When considering a kitchen window, the area above the kitchen sink is often the first space that comes to mind. Casement windows are a good choice for this space, as they can be easily accessed by simply turning the handle. Combine multiple casement windows together and you can catch the fresh breeze from multiple directions, depending on your choice.
Double-hung windows are another great solution for kitchens, as they allow fresh air to enter through the bottom sash while letting warm air escape through the upper sash. If you're looking for a more contemporary look, consider adding awnings and floor-to-ceiling windows under the cabinets to replace the traditional tile backsplash. You'll get more light in unexpected places and a stronger connection to the outdoors.
When considering bathroom windows, it's important to consider where your residence and bathroom are located. Most people live in the neighborhood with nearby houses and are looking for privacy.
Awning windows located higher on the wall are the most practical solution. They allow light and ventilation while giving you the privacy you need. Casement and double-hung windows are also good options, be careful when considering the location and height of the product to help maintain the privacy you're looking for. All of these window types provide good ventilation, letting in fresh air and letting out the moist air created by bathing or showering.

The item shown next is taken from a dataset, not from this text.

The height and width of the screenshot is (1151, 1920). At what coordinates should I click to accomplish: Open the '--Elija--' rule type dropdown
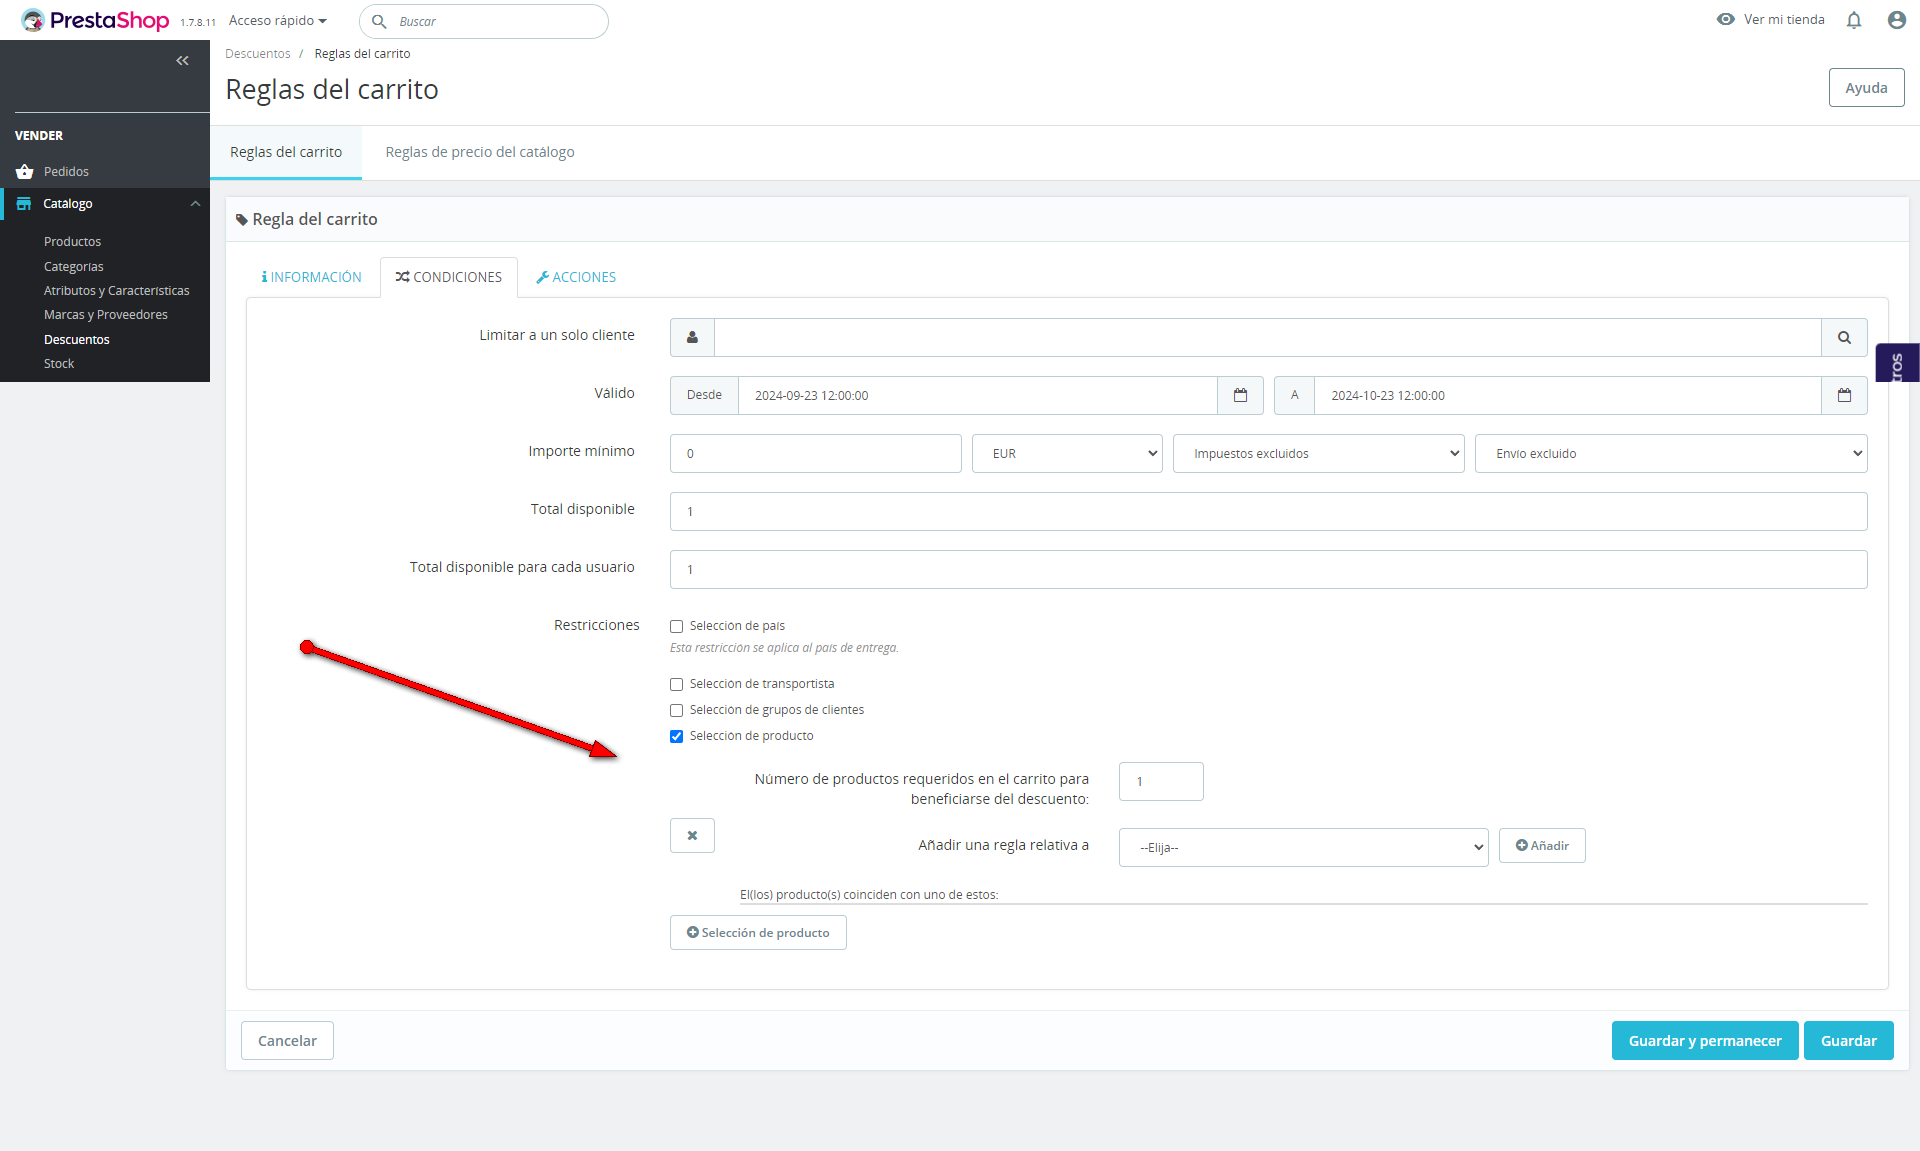1302,848
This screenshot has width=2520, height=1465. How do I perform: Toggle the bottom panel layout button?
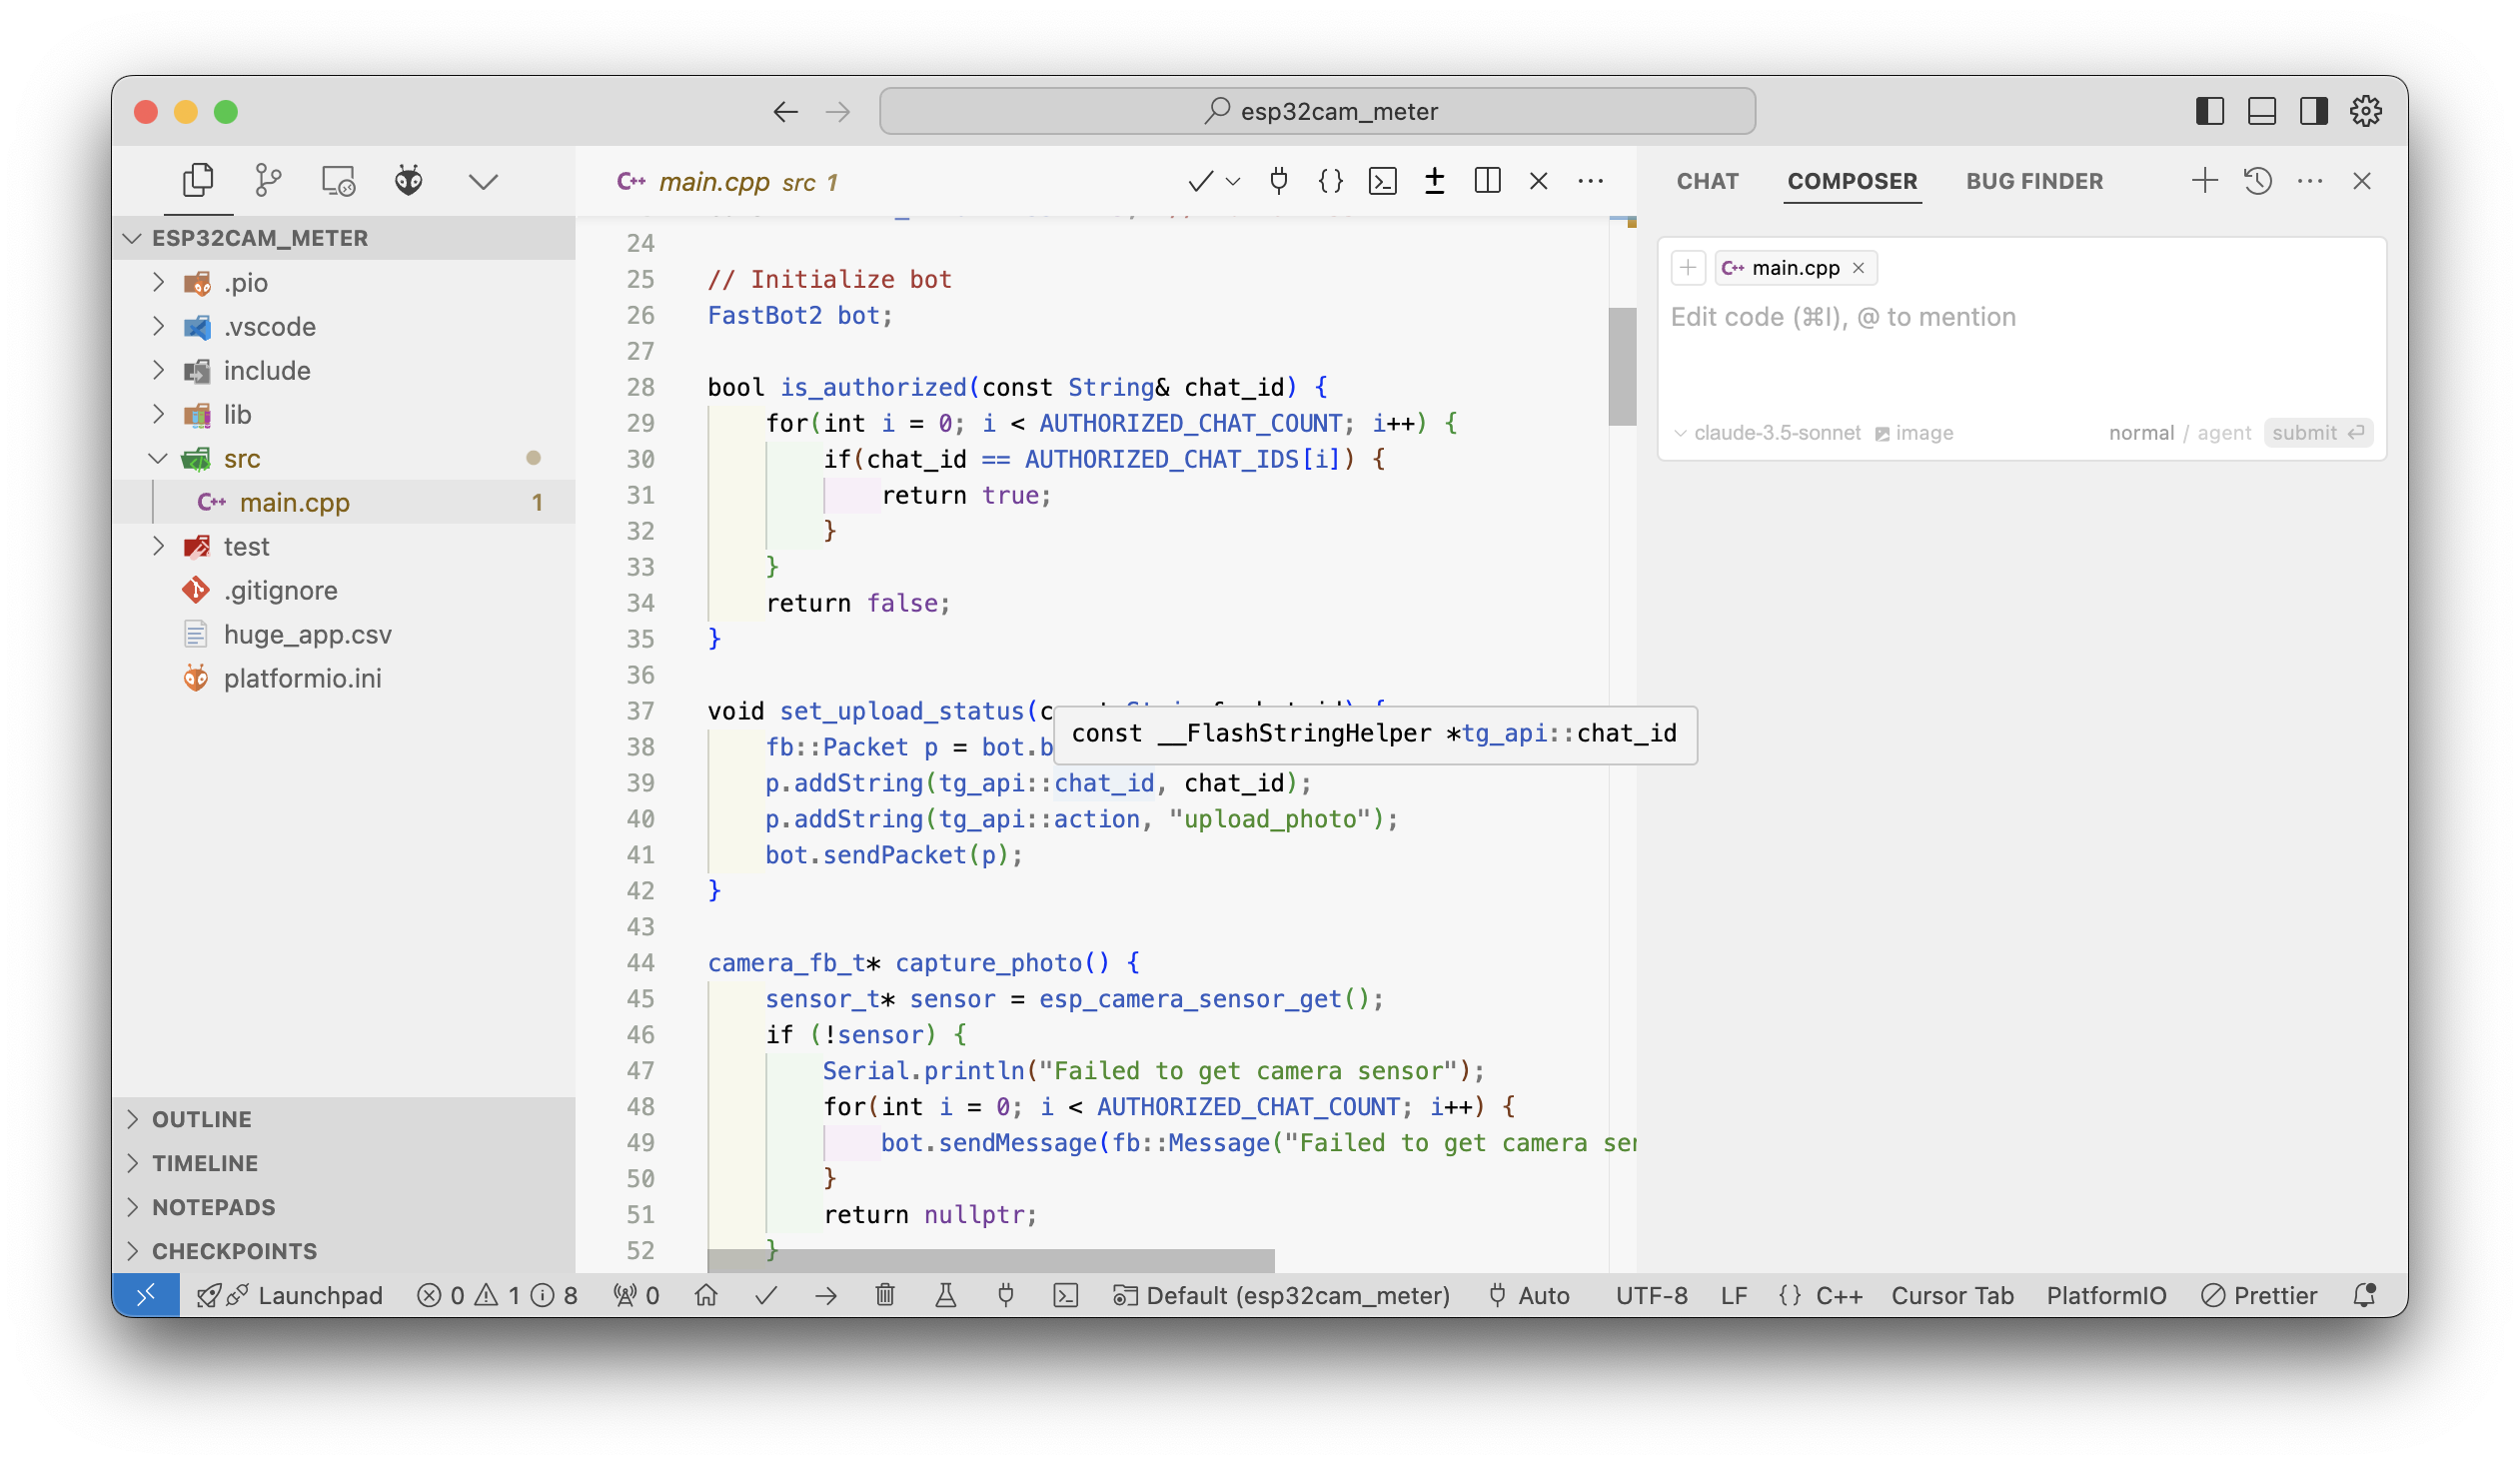(x=2262, y=111)
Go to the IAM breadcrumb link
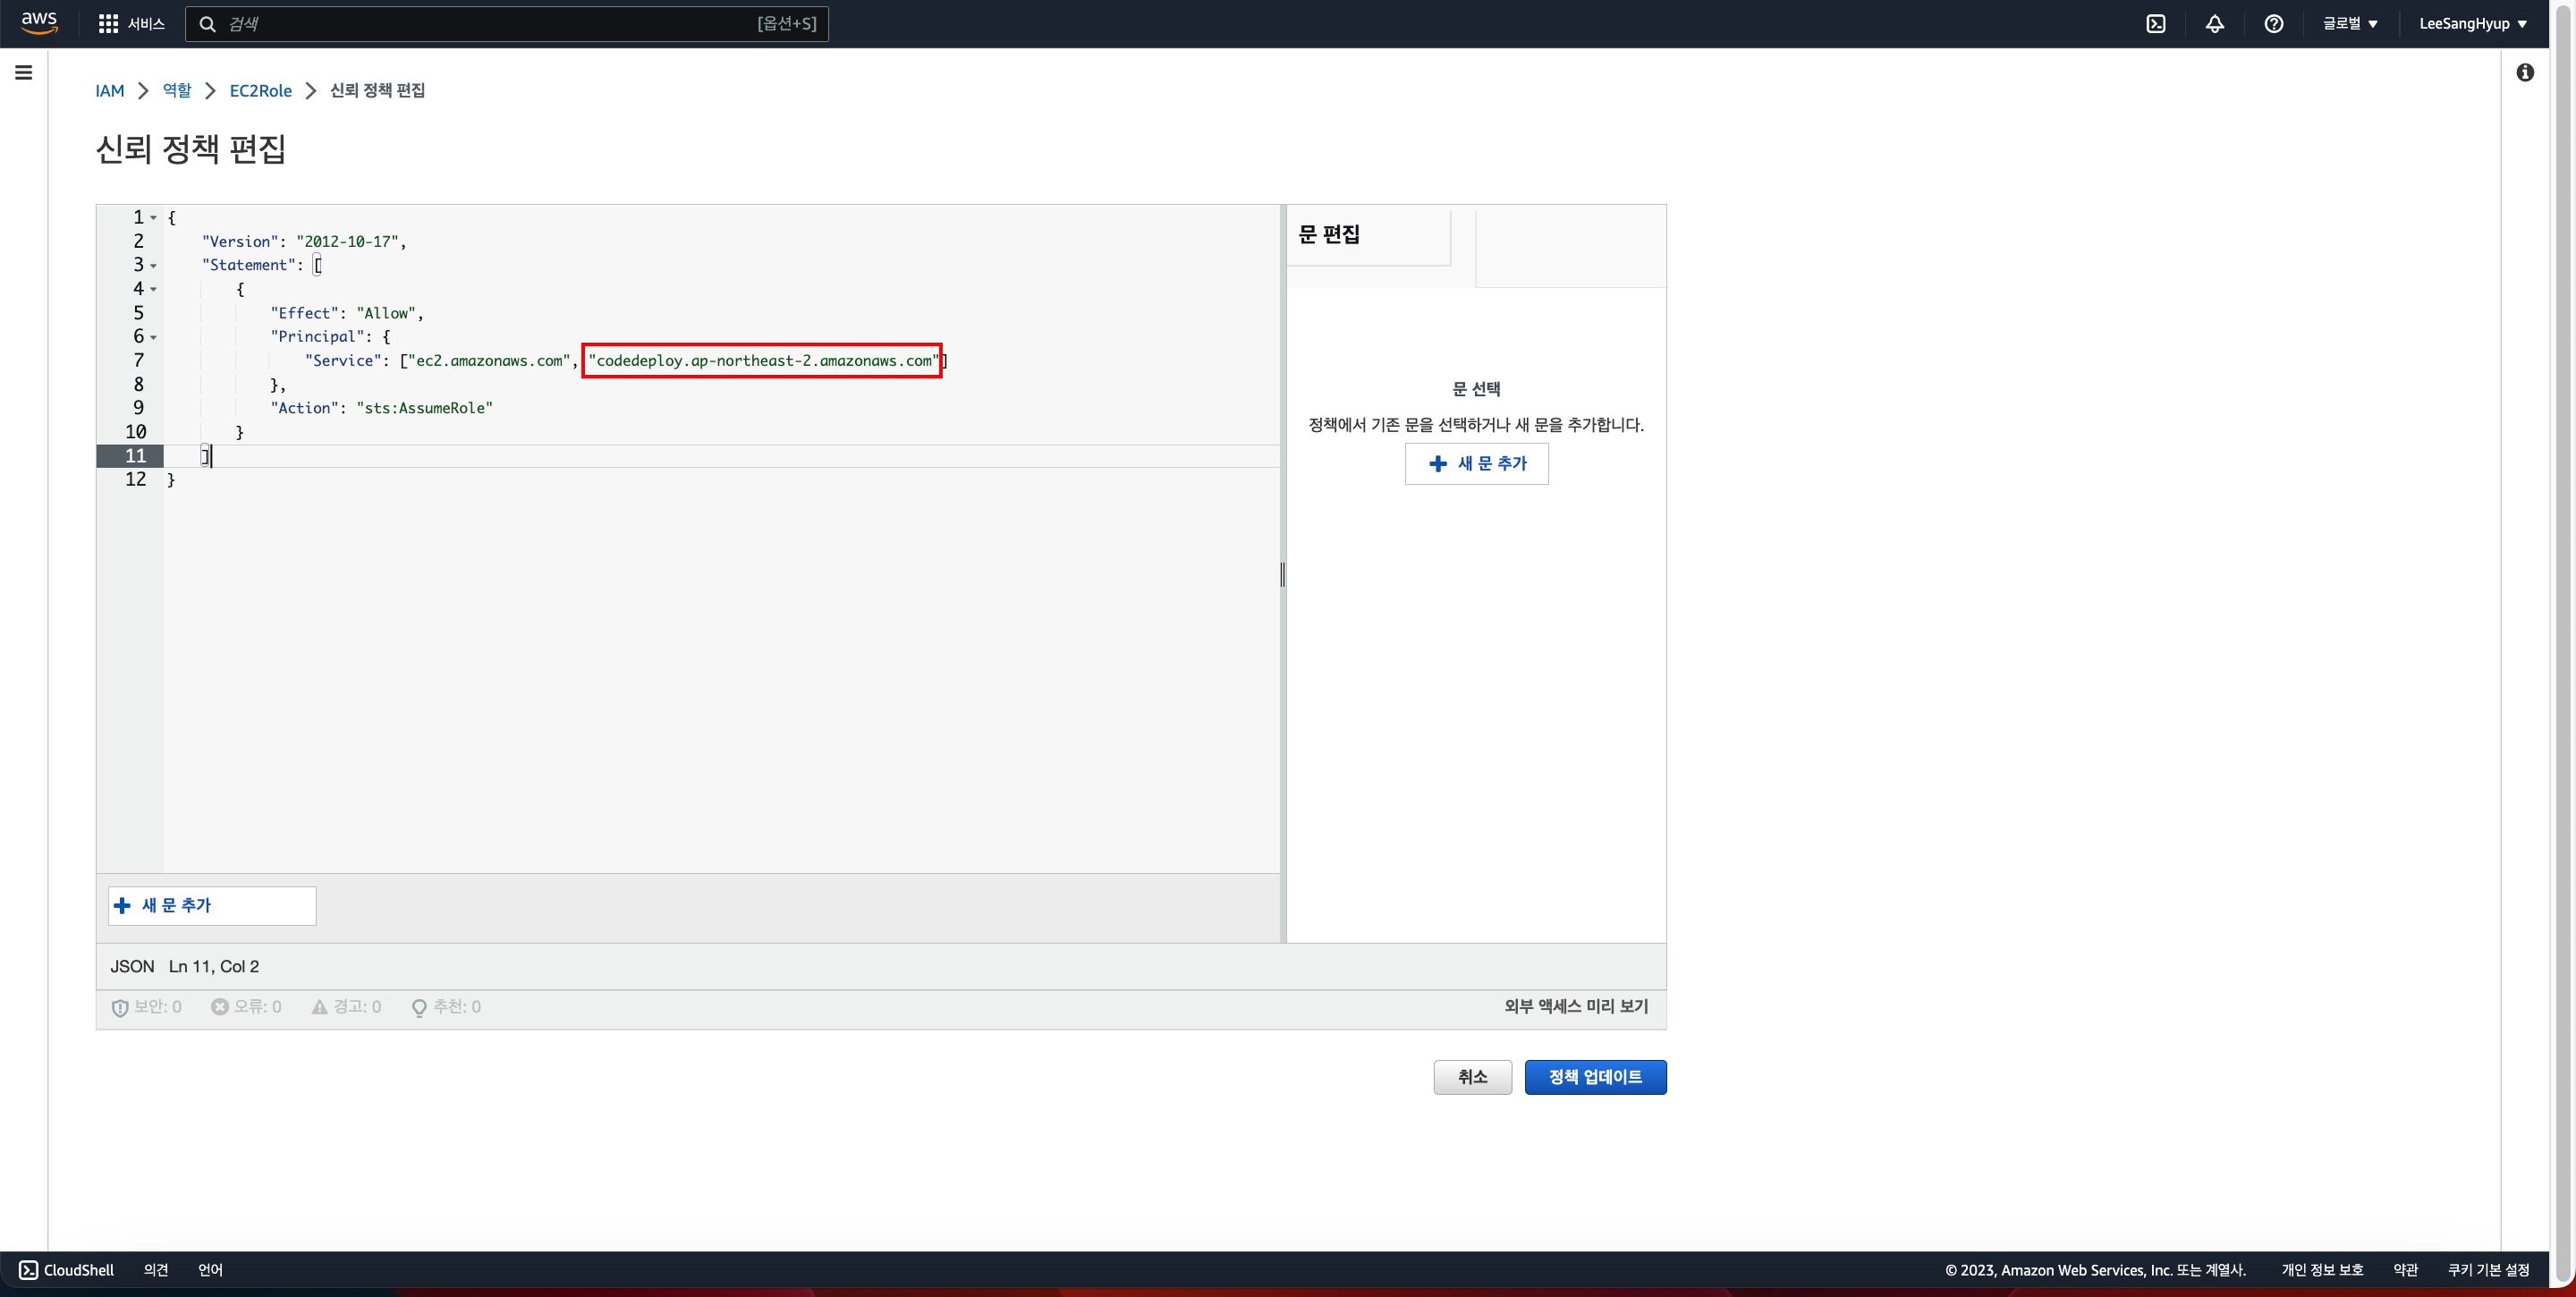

No matter which window type you choose, we recommend frosted glass. It offers excellent privacy while still allowing plenty of light.
Choosing windows for lower floors such as basements is a unique challenge because most building codes require habitable space in basements, such as bedrooms and family rooms, to include windows that meet egress requirements. This simply means that windows need to meet certain dimensions to escape in an emergency, such as a fire.
Casement and sliding windows are often the best choice for export requirements. Depending on the size and location of the window, some double-hung windows may also meet these requirements. Export requirements apply to new and replacement projects and can vary by state and territory, so be sure to check with your local building code officer for requirements in your area.
Windows in other living spaces
There is a lot more flexibility when it comes to choosing windows for living rooms, family rooms and bedrooms. Consider how you plan to use the windows and what furniture, if any, will be placed near them.
Casement windows, either individually or in combination, are a great solution. You'll get full-length ventilation, less glass blockage, and they're easy to maneuver. Consider combining casement windows with awnings and picture windows to create dramatic window compositions.
For a more traditional look, choose individual or combined double-hung windows. A good alternative to double-hung windows are sliding windows. Sliding or sliding windows are similar to double-hung windows, but instead of the sash moving up and down, the sash moves left and right. Both window options provide good ventilation and excellent performance.